Let me also give voice to those least heard — community nurses, district nurses, school nurses and health visitors. More than 150 of these health care workers have written to me. Their conference was held on Friday 26 January 2001, and I have tried to circulate a letter I have received to as many Members as possible. The letter states:
"GP fundholding has curtailed innovative practice and staff development in the community. One example is that many GPs have been very reluctant to support the development and extension of practice of community nurses and health visitors, even though such developments are beneficial both to patients and to staff.
I am appalled by the injustice of this two-tier system which allows inequity of service provision within the communities.

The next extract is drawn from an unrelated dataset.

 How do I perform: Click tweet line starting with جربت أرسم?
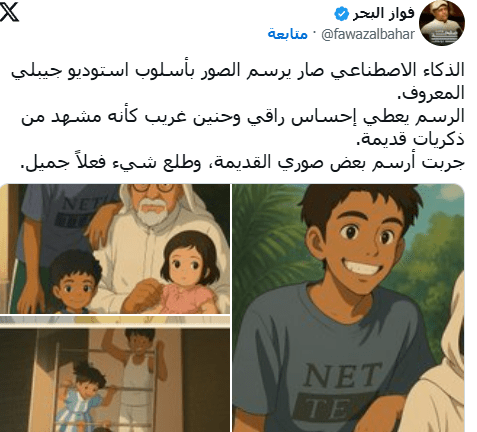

Limitations have been placed (both financial and professional) on community nurses and health visitors. The latter especially have lost a large part of their public health role that they are trained and skilled to deliver.
If GP fundholding is extended, health visitors will be unable to effectively deliver the public health agenda which has been proposed in the ‘Investing for Health’ consultation document. Because of the payment system to GPs" —
many Members may not realise this —
"health visitors are commissioned by them to meet their targets in relation to immunisation programmes and development surveillance of pre-school children. Community nurses and health visitors are trained to work using a holistic approach to patient/client care. GP fundholding has served to disempower nurses by focusing on a medical model of intervention and a task orientated model of practice. This scenario exists largely because GPs are trained to treat disease rather than to prevent it."
Those are pretty harsh words. However, community nurses and health visitors are concerned that, if this remains in place for another year, they will continue to be treated as people who simply carry out immunisation and surveillance programmes because of the payments given for that work. Rather, they should be viewed in a holistic way, given that they have been trained to carry out the public health role of preventative care.